简体   繁体   English

需要帮助加入字典项目并删除换行符和多个空格和特殊字符

[英]Need help joining dictionary items and remove newlines and multiple spaces and special characters

Dictionary with 2 urls and their text: Need to get rid of all multiple spaces, special characters and new lines带有 2 个 url 及其文本的字典:需要去掉所有的多个空格、特殊字符和换行符

{' https://firsturl.com ': ['\n\n', '\n ', '\n \n \n ', '\n \n ', '\n \n ', '\n\n ', '\n', '\n', '\n ', '\n ', 'Home | {' https://firsturl.com ': ['\n\n', '\n ', '\n \n \n ', '\n \n ', '\n \n ', '\n \n ', '\n', '\n', '\n ', '\n ', '首页 | Sam ModelInc', '\n \n\n\n', '\n\n\n\n', '\n\n', '\n \n\n\n\n\n\n\n\n\n \n \n', '\n', '\n', '\n', '\n', '\n ', '\n ', 'Skip to main content'],' https://secondurl.com#main-content ': ['\n\n', '\n ', '\n \n \n ', '\n \n ', '\n \n ', '\n\n ', '\n', '\n', '\n ', '\n ', 'Home | Sam ModelInc', '\n \n\n\n', '\n\n\n\n', '\n\n', '\n \n\n\n\n\n\n\n \n\n \n \n', '\n', '\n', '\n', '\n', '\n ', '\n ', '跳到主要内容'],' https ://secondurl.com#main-content ': ['\n\n', '\n', '\n \n \n ', '\n \n ', '\n \n ', '\ n\n ', '\n', '\n', '\n ', '\n ', '首页 | Going to start inc', '\n \n\n\n', '\n\n\n\n', '\n\n', '\n \n\n\n\n\n\n\n\n\n \n \n', '\n', '\n', '\n', '\n', '\n ', '\n ', 'Skip to main content', '\n ', '\n \n', '\n\n ', '\n\n ', '\n \n \n \n \n ', '\n\n ', '\n ', '\n\n \n ', '\n ', '\n\n \n ', '\n ', 'Brands', '\n', 'About Us', '\n', 'Syndication', '\n', 'Direct Response']}将开始 inc', '\n \n\n\n', '\n\n\n\n', '\n\n', '\n \n\n\n\n\n\n \n\n\n \n \n', '\n', '\n', '\n', '\n', '\n', '\n', '跳到主要内容', ' \n ', '\n \n', '\n\n ', '\n\n ', '\n \n \n \n \n ', '\n\n ', '\n ', '\n\n \n ', '\n ', '\n\n \n ', '\n ', '品牌', '\n', '关于我们', '\n', 'Syndication' , '\n', '直接响应']}

Expected Output: {' https://firsturl.com ': ['home sam modelInc skip to main content'], https://secondurl.com#main-content ': ['home going to start inc skip to main content brands about us syndication direct response]} Expected Output: {' https://firsturl.com ': ['home sam modelInc skip to main content'], https://secondurl.com#main-content ': ['home going to start inc skip to main content关于我们的品牌联合直接响应]}

Help would be much appreciated帮助将不胜感激

So let's try to walk through this instead of just throwing some code at you.因此,让我们尝试逐步完成此过程,而不是仅仅向您抛出一些代码。

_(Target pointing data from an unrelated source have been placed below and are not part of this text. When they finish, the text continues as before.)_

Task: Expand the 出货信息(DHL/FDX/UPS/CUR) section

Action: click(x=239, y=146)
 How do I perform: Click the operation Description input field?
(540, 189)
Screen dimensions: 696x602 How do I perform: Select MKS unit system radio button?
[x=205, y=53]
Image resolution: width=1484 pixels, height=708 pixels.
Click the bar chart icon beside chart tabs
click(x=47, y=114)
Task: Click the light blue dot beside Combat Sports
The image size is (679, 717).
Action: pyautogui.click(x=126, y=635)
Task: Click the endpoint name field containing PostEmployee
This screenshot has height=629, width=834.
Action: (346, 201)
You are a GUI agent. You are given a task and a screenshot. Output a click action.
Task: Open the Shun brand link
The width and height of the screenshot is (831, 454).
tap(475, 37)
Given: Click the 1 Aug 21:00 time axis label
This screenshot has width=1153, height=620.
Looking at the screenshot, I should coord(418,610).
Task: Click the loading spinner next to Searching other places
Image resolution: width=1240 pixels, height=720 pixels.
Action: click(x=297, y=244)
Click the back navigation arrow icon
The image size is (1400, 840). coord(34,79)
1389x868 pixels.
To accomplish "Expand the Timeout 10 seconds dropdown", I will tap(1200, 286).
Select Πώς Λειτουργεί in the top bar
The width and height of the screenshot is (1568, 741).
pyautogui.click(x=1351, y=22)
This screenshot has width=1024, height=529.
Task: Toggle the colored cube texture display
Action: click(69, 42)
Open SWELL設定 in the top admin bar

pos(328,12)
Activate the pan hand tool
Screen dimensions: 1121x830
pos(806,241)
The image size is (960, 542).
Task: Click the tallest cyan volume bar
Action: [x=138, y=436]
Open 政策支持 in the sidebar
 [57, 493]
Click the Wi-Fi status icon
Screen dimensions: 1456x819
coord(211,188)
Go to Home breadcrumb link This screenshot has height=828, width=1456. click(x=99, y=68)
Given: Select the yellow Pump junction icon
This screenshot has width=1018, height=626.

The first element we want to get rid of is the newline.我们要删除的第一个元素是换行符。 So we could start with something like:因此,我们可以从以下内容开始:

ex_dict = {"a": ["\n\n", "\n"]}

for x in ex_dict:
    new_list = [e for e in ex_dict[x] if "\n" not in e]
    ex_dict[x] = new_list

If you run that, you'll see that we now filter out all new lines.如果你运行它,你会看到我们现在过滤掉了所有新行。

Now we have the following cases:现在我们有以下情况:

Home | Sam ModelInc
Skip to main content
Home | Going to start inc
Brands
About Us
Syndication
Direct Response

According to your expected output, you want to lowercase all words and remove non-alphabet characters.根据您预期的 output,您希望将所有单词小写并删除非字母字符。

Did a little research for how to do that.对如何做到这一点进行了一些研究

In code, that looks like:在代码中,它看起来像:

import re

regex = re.compile('[^a-zA-Z ]') # had to tweak the linked solution to include spaces

ex_dict = {"a": ["\n\n", "\n"]}

for x in ex_dict:
    new_list = [e for e in ex_dict[x] if "\n" not in e]

    """
    >>> regex.sub("", "Home | Sam ModelInc")
    'Home  Sam ModelInc'
    """
    new_list = [regex.sub("", e) for e in new_list]
    ex_dict[x] = new_list

so now our final new_list looks something like: ['Home Sam ModelInc', 'Skip to main content']所以现在我们最终的new_list看起来像: ['Home Sam ModelInc', 'Skip to main content']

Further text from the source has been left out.